PFTL News February 2022

PFTL Update

Masks Still Required

We are still requiring masks and vaccination verification for all those who enter the studio.  We want to ensure that our studio is a safe place to come and exercise.  We know that exercising with a mask is not fun, but it is a good practice for the time being.  Contagion is decreasing in our village and the immediate area, but we will always be more conservative than some other businesses.  We truly want clients and trainers to feel that our studio is a safe and healthy environment and will do all we can to maintain that.

IMPROVING JOINT MOBILITY     (Excerpt from Livestrong.com July 2020)

Stretching and strength training are good for your muscles and cardio is good for your heart, but what about your joints? Unlike muscles, joints have no direct blood supply, so they rely on movement to keep them functioning properly.

“If there’s no motion in the joint it will degenerate — that’s a law,” says Robert Bates, DC, a chiropractor and preventive care specialist in Manhattan Beach, California. Joints rely on synovial fluid to “wash” away waste products that build up and compromise the integrity of the joint, he says.

Why Is Joint Mobility Important?

daily joint-mobility routine can keep your joints healthy and prevent stiffness and muscle imbalances. It can also restore lost range of motion, making exercise more enjoyable, enhancing your athletic performance and protecting you from common aches and pains.

A single faulty joint affects the body as a whole, as the individual parts of the human body are meant to work synergistically, not independently. As long as there’s not permanent damage in the joint, you can regain lost ranges of motion through preventive care, Bates says.

Additionally, joints that are able to move through their full range of motion allow connecting muscles to completely contract and expand, which gives muscles more strength and power and prevents injury.

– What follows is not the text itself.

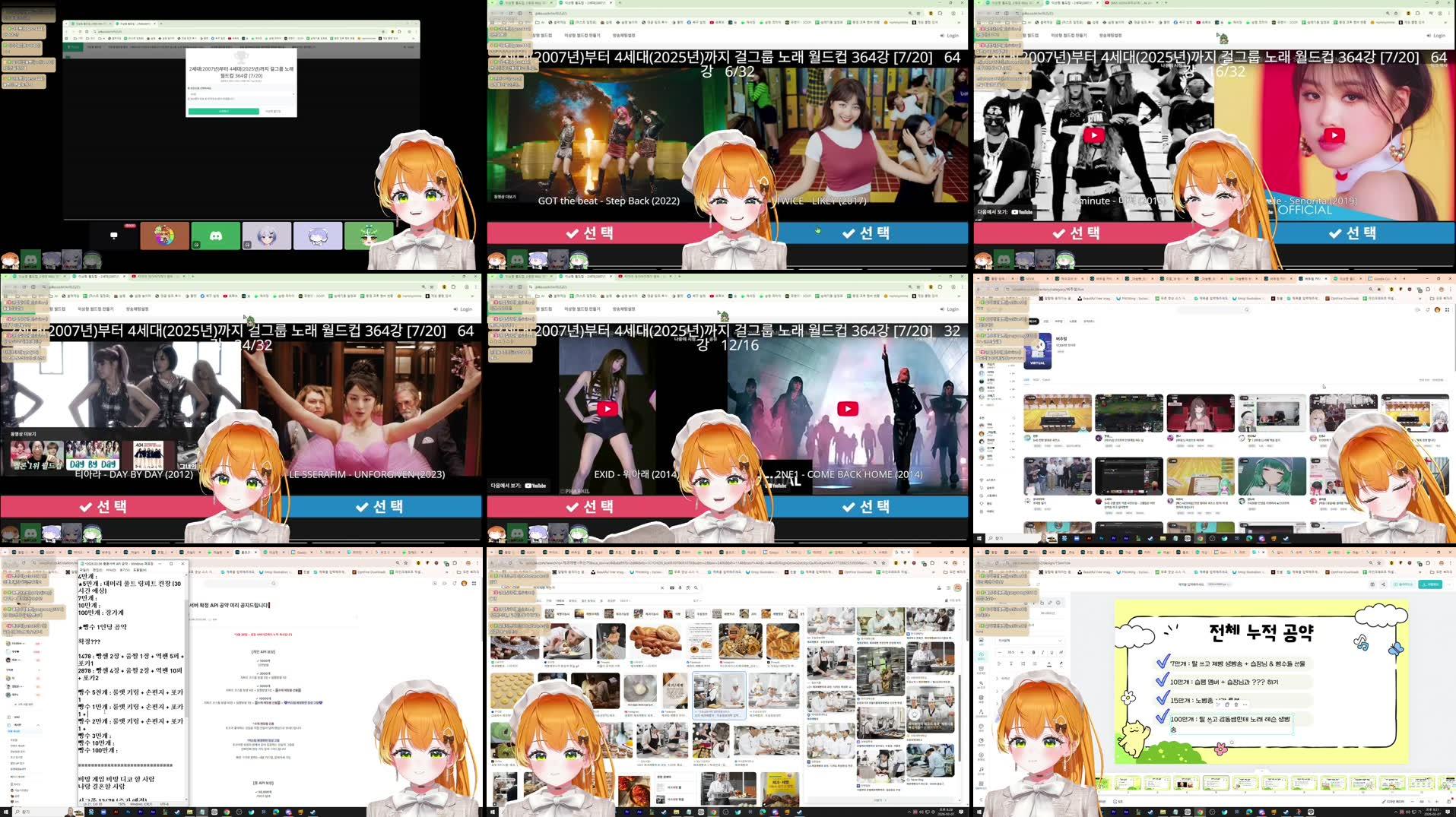This screenshot has height=817, width=1456.
Task: Open the Day By Day video thumbnail
Action: pyautogui.click(x=93, y=456)
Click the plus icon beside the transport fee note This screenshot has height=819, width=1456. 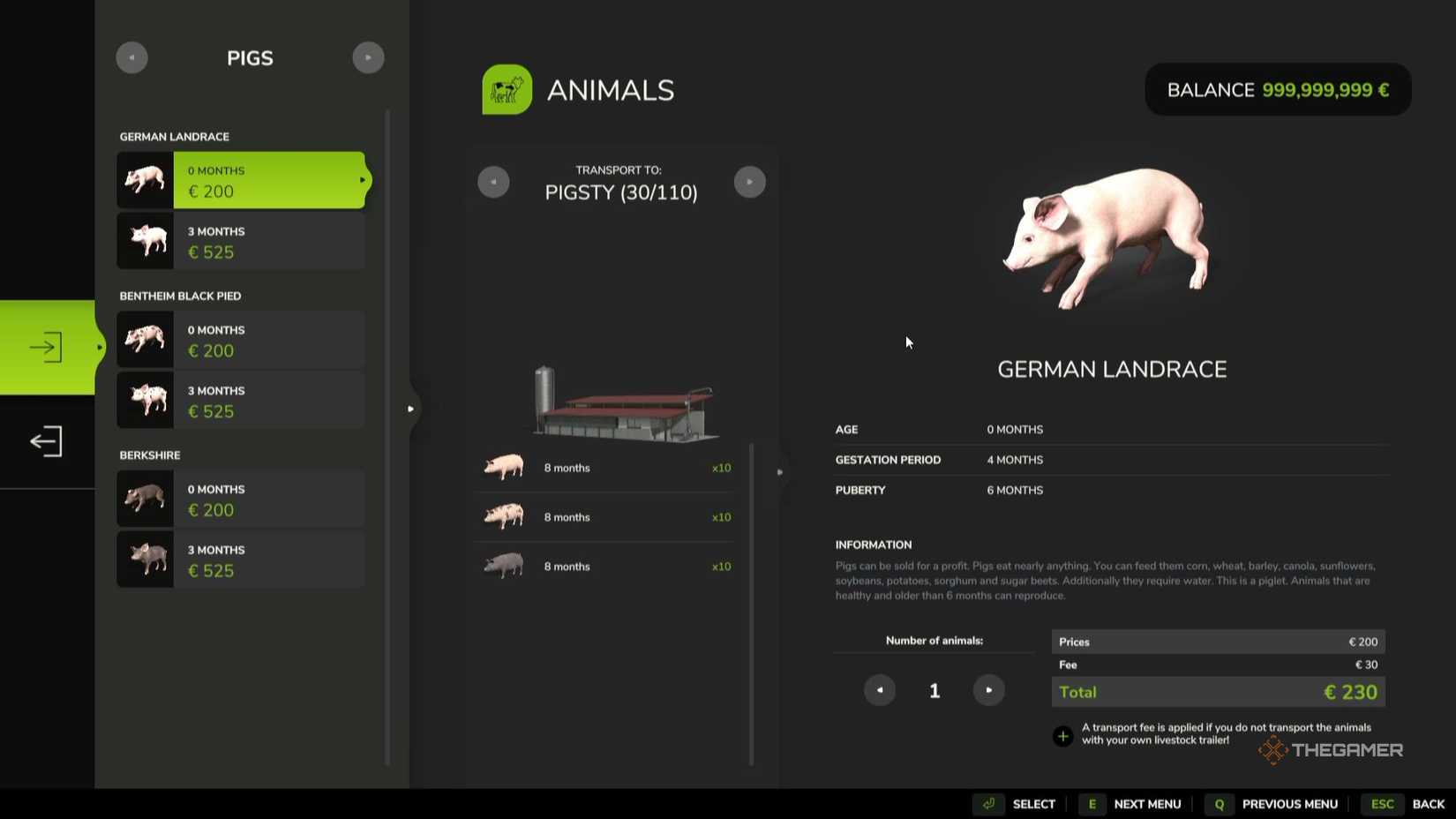tap(1062, 735)
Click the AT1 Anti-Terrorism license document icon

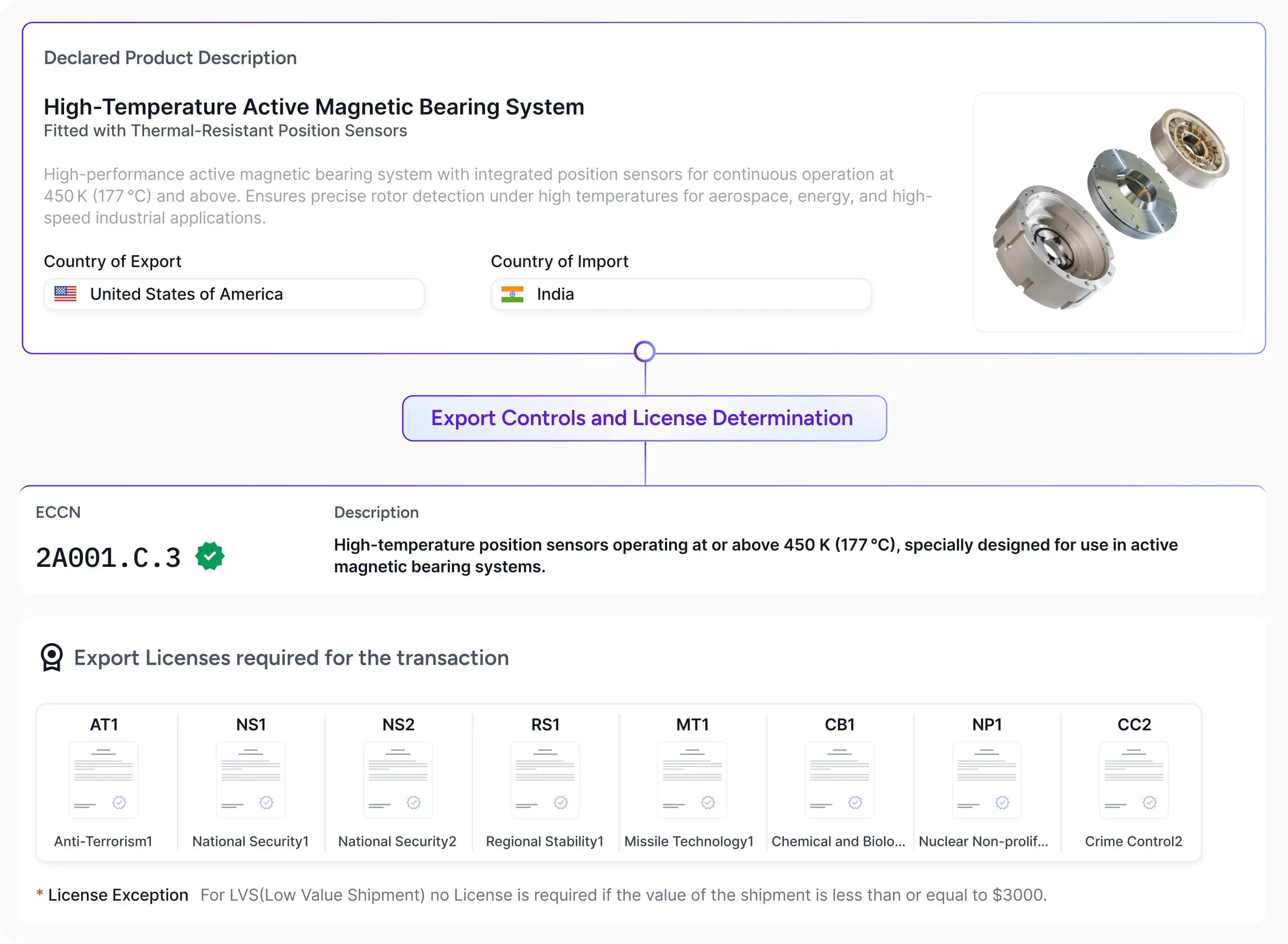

Here are some examples of exercises you can do daily to maintain joint mobility in shoulders, hips and ankles.  If you are not clear oh how to do these, ask your trainer to show you.

Backstroke for shoulders

  1. Standing with your arms straight and elbows locked (but not hyperextended), lift one arm straight out in front of you and slowly circle it backward. Avoid rotating the torso as you do so.
  2. Keep your hips squared forward and biceps close to your ear at the top of the movement without allowing your shoulders to shrug.
  3. Repeat on the other side and keep alternating in a fluid motion for 10 to 20 reps per side.

The ball-and-socket joint of the shoulder is one of the most mobile joints in the human body, but due to improper posture, motion can deteriorate over time.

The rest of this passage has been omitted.